For many families of curves, one cannot explicitly solve for $$$\frac{{{d}{y}}}{{{d}{x}}}$$$ and obtain a differential equation of the form $$$\frac{{{d}{y}}}{{{d}{x}}}={f{{\left({x},{y}\right)}}}$$$.

**Example 1.** Find the orthogonal trajectories of the family of curves $$${{x}}^{{2}}+{{y}}^{{2}}={{c}}^{{2}}$$$.

Rewrite as $$${{x}}^{{2}}+{{y}}^{{2}}-{{c}}^{{2}}={0}$$$, or $$${F}{\left({x},{y},{c}\right)}={{x}}^{{2}}+{{y}}^{{2}}-{{c}}^{{2}}={0}$$$. This family of curves consists of circles with centers at the origin and radii $$${c}$$$. Implicitly differentiating the given equation with respect to $$${x}$$$, we obtain that $$${2}{x}+{2}{y}\frac{{{d}{y}}}{{{d}{x}}}={0}$$$, or $$$\frac{{{d}{y}}}{{{d}{x}}}=-\frac{{x}}{{y}}$$$.

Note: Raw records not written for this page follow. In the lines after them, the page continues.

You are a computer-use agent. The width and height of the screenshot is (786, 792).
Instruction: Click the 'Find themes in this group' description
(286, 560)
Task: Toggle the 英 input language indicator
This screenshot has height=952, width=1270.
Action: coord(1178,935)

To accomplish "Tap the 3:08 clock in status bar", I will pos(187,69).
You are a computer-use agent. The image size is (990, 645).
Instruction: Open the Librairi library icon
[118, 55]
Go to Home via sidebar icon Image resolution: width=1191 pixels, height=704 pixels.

Here, $$${f{{\left({x},{y}\right)}}}=-\frac{{x}}{{y}}$$$; so, the orthogonal trajectories satisfy the equation $$$\frac{{{d}{y}}}{{{d}{x}}}=\frac{{y}}{{x}}$$$. This equation is separable: $$$\frac{{{d}{y}}}{{y}}=\frac{{{d}{x}}}{{x}}$$$, or $$${\ln{{\left({y}\right)}}}={\ln{{\left({x}\right)}}}+{a}$$$, which can be rewritten as $$${y}={k}{x}$$$, where $$${k}={{e}}^{{a}}$$$.

The solution $$${y}={k}{x}$$$ represents the orthogonal trajectories (straight lines that pass through the origin).

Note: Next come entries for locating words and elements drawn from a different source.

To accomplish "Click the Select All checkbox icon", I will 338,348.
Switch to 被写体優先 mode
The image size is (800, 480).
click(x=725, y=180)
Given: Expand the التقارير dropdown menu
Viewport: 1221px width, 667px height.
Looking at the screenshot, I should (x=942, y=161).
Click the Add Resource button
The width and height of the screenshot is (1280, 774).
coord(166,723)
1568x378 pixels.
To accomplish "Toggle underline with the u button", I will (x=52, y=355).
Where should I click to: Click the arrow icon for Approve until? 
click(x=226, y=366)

Let's solve another example.

**Example 2.** Find the orthogonal trajectories of the family of curves $$${{y}}^{{2}}={4}{c}{x}$$$.

Rewrite as $$${{y}}^{{2}}-{4}{c}{x}={0}$$$, or $$${F}{\left({x},{y},{c}\right)}={{y}}^{{2}}-{4}{c}{x}={0}$$$. Implicitly differentiating the given equation with respect to $$${x}$$$, we obtain that $$${2}{y}\frac{{{d}{y}}}{{{d}{x}}}-{4}{c}={0}$$$, or $$$\frac{{{d}{y}}}{{{d}{x}}}=\frac{{{2}{c}}}{{y}}$$$.

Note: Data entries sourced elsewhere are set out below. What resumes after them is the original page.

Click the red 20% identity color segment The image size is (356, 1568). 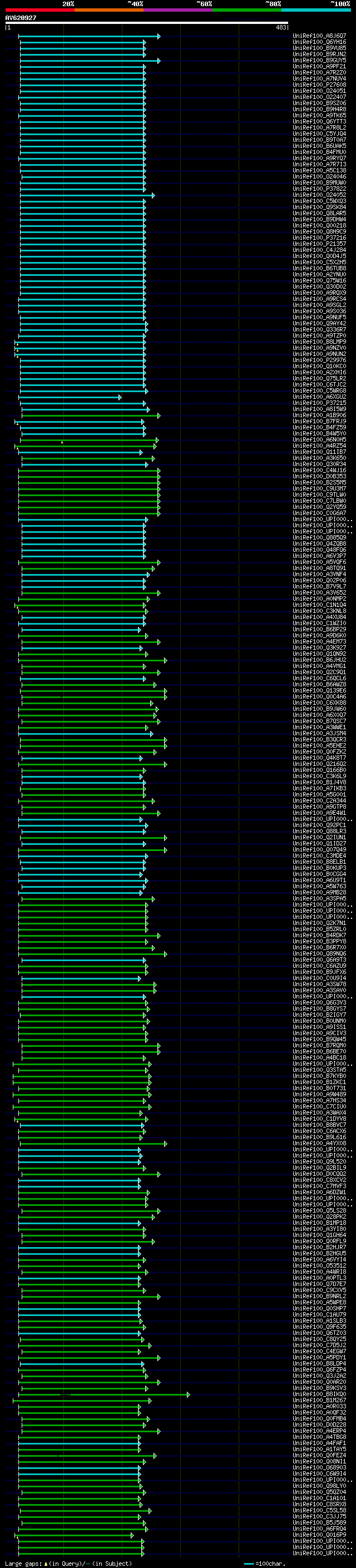coord(40,10)
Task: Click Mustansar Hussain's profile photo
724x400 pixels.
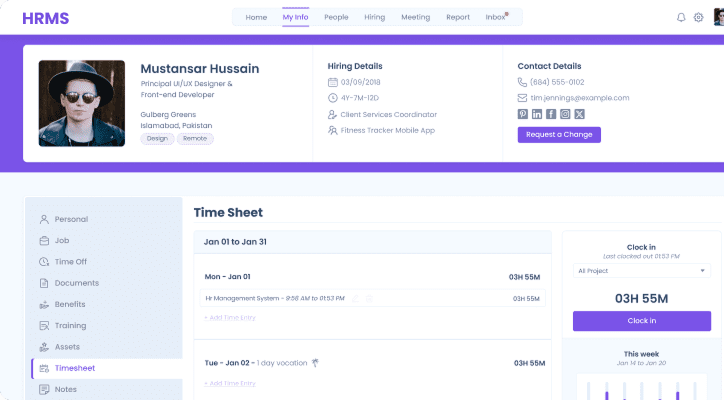Action: click(x=82, y=103)
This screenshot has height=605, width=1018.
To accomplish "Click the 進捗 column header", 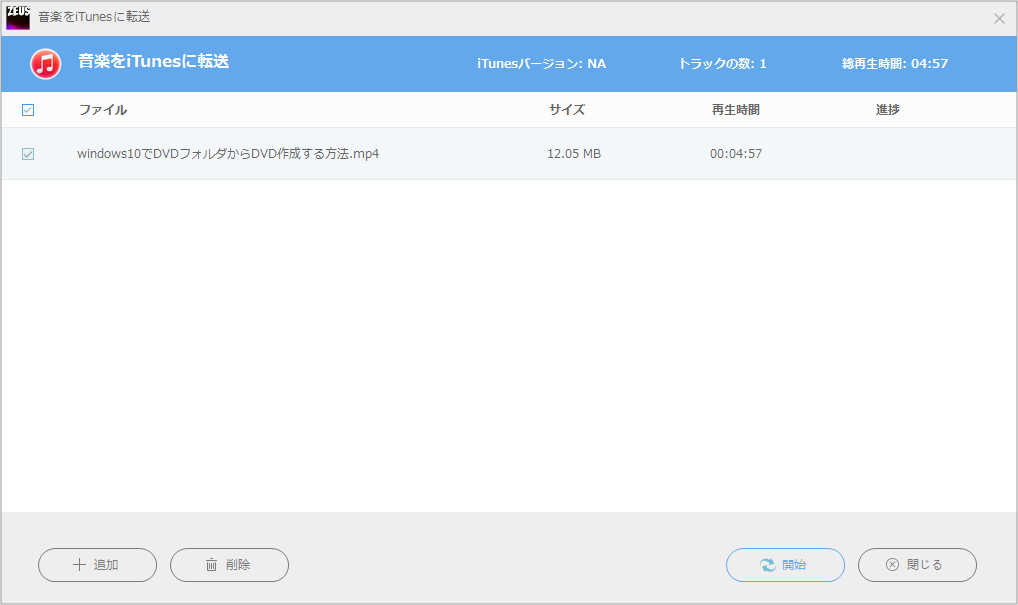I will click(x=887, y=110).
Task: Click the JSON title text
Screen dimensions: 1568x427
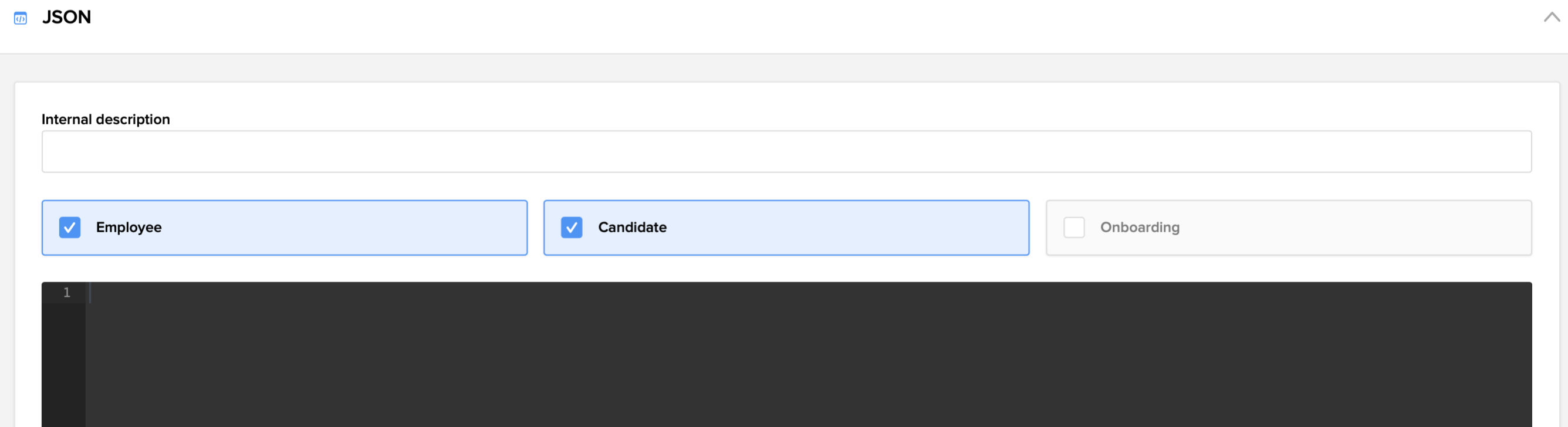Action: [67, 17]
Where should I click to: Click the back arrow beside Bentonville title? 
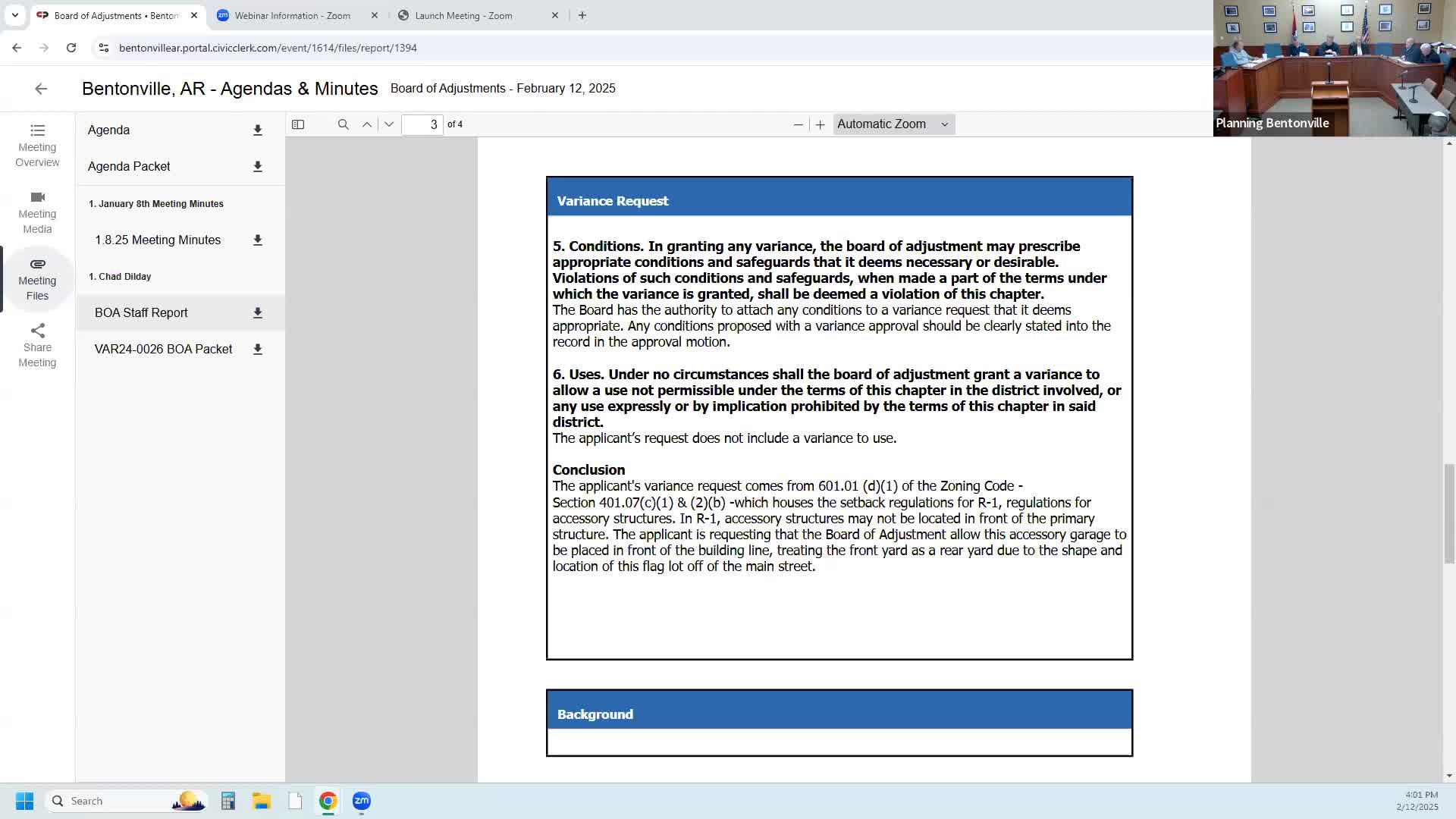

Note that, from the initial equation, $$${c}=\frac{{{{y}}^{{2}}}}{{{4}{x}}}$$$; so, $$$\frac{{{d}{y}}}{{{d}{x}}}=\frac{{{2}{\left(\frac{{{{y}}^{{2}}}}{{{4}{x}}}\right)}}}{{y}}$$$, or $$$\frac{{{d}{y}}}{{{d}{x}}}=\frac{{y}}{{{2}{x}}}$$$.

Here, $$${f{{\left({x},{y}\right)}}}=\frac{{y}}{{{2}{x}}}$$$; so, the orthogonal trajectories satisfy the equation $$$\frac{{{d}{y}}}{{{d}{x}}}=-{2}\frac{{x}}{{y}}$$$. This equation is separable: it can be rewritten as $$${y}{d}{y}=-{2}{x}{d}{x}$$$, or $$$\frac{{{{y}}^{{2}}}}{{2}}=-{{x}}^{{2}}+{k}$$$.

So, the orthogonal trajectories are $$${{x}}^{{2}}+\frac{{{{y}}^{{2}}}}{{2}}={k}$$$ $$$\left({k}>{0}\right)$$$.